29/12/2019 às 09h00min - Atualizada em 29/12/2019 às 09h00min

A primeira vez

WILLIAM H STUTZ
Não há desencanto de amor, paixões bem resolvidas.
Amigos os tenho, poucos. Porém forjados em boa têmpera.
Inoxidáveis, eternos.

Com o Criador mantenho bom cortejo, sem intermediários.
Não confesso a homem que se diz, arrogantemente, santo.

Me deixo levar pela louca vida embriagado e em permanente torpor.
Fardo árduo. Empreita difícil.
Me embriago em busca de centelhas de êxtase, de verdadeira razão.
Me embriago.
Atormentado, padeço à mingua de vida não correspondida.

(William H Stutz em um longe dia . Hoje no aguardo de um ano novo melhor para todos)
 
Nada é por acaso. Esse era seu eterno pensamento, sua verdade absoluta. Acreditava que tudo estava escrito nas estrelas e que, por mais que remasse contra a correnteza, o que teria de acontecer, aconteceria.

Assim levava sua vida insossa, sem sustos, planos ou certezas.

Um dia após o outro. O tempo ia se acumulando em sua alma, em seu corpo, em suas vestes. Não se dava conta de nada que o cercava. Fechado em copas vagava, flutuava. Fantasma.

Não se podia dizer que era triste, pois tristeza pressupõe sentimento. Não os tinha.

Não se podia dizer que era alegre, não o era pela razão mesma.

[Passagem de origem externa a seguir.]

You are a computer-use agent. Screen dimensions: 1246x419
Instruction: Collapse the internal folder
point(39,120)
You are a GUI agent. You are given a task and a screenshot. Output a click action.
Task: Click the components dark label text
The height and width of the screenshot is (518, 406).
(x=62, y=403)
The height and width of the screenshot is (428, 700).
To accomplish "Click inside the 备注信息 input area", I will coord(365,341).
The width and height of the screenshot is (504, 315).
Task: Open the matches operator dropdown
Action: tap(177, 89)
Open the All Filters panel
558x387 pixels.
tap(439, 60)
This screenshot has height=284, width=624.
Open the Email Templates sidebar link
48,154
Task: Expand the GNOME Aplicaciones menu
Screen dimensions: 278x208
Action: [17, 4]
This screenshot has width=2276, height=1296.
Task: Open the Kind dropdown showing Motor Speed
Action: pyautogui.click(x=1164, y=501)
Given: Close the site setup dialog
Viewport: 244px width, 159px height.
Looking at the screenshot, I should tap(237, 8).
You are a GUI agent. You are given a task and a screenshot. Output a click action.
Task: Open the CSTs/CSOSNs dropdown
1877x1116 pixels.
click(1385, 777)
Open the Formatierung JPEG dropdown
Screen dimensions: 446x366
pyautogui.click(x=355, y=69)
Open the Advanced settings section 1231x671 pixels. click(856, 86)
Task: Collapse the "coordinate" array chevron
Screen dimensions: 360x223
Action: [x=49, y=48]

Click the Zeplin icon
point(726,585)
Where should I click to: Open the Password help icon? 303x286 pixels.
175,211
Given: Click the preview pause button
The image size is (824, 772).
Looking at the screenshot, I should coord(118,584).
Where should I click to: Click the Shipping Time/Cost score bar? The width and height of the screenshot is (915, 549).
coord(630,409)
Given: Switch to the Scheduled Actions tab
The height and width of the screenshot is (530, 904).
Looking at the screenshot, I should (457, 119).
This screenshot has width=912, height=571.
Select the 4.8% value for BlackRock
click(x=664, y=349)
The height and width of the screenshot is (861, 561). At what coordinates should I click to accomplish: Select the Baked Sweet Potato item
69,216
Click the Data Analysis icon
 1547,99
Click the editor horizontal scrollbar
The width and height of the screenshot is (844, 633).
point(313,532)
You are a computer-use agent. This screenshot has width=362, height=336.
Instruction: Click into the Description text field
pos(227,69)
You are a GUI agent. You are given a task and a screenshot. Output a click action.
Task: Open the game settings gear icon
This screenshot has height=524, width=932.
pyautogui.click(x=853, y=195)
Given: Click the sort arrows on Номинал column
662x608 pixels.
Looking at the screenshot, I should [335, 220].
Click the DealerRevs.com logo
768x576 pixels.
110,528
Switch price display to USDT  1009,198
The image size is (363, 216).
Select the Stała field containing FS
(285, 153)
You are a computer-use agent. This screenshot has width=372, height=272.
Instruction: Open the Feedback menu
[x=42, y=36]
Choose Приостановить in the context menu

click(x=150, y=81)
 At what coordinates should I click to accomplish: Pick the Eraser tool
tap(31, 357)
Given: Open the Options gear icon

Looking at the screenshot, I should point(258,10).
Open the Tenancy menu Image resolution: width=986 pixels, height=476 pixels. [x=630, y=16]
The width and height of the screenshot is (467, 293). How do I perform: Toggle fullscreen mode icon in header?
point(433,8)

Não via televisão, não ouvia rádio. Cinema o entediava e teatro o punha a dormir. Nunca lera um livro ou jornal. No trabalho era peça de mobiliário. Cumpria mecanicamente seus afazeres sem questionar, não se aborrecia, não se exaltava.

Tinha horror a férias pois não sabia o que fazer delas. Feriados eram tortura. Nunca sorria, nunca franzia a testa.

Não tinha amigos ou conhecidos, jamais sentava à mesa de um bar. Não bebia, não fumava.

Certa feita sentado em banco de praça, avistou um anjo. Anjo de tal beleza tal que ofuscava o brilho do sol, calava pássaros, adoçava a brisa, iluminaria a noite.

O anjo estava parado próximo a uma fonte. Suas asas enormes em posição de descanso chegavam até o chão e eram de um branco divino jamais visito, jamais retratado. Contemplativo o anjo o observava curioso. Não havia reciproca pois para ele o anjo era na realidade apenas um anjo.

Curioso, a celestial criatura se aproximou. Chegou bem próximo dele. Frente à frente, nada. Encostou seu rosto no dele para que pudesse sentir o mais doce dos perfumes, o toque da mais macia e tenra das peles. Era como se ali não estivesse.

Perturbado, o anjo soprou levemente o seu rosto um hálito do mais puro frescor, ervas aromáticas mentoladas das mais finas regiões do éter, nada. Sentou-se intrigado por alguns instantes no encosto do banco bem ao seu lado. Com as angelicais mãos no queixo perfeito, avaliava a situação cuidadosamente.

Em leve flutuo postou-se novamente, agora agachado e com as mãos nos joelhos da pétrea figura. Entoou baixinho o mais belo de seus cânticos, ouvidos moucos, nem lágrima ou susto, mais uma vez um simples nada.

Pela primeira vez em sua eterna existência o anjo não se viu. Não foi festejado nem adorado, Não ouviu os ou ais de espanto/encanto. Não foi louvado nem escorraçado

Agoniado em imensa confusão voou solto e alto, o acompanhava agora para sempre a terrível dúvida se ele, anjo, realmente existia.


*Esta coluna é de responsabilidade do autor e não representa, necessariamente, a opinião do Diário de Uberlândia.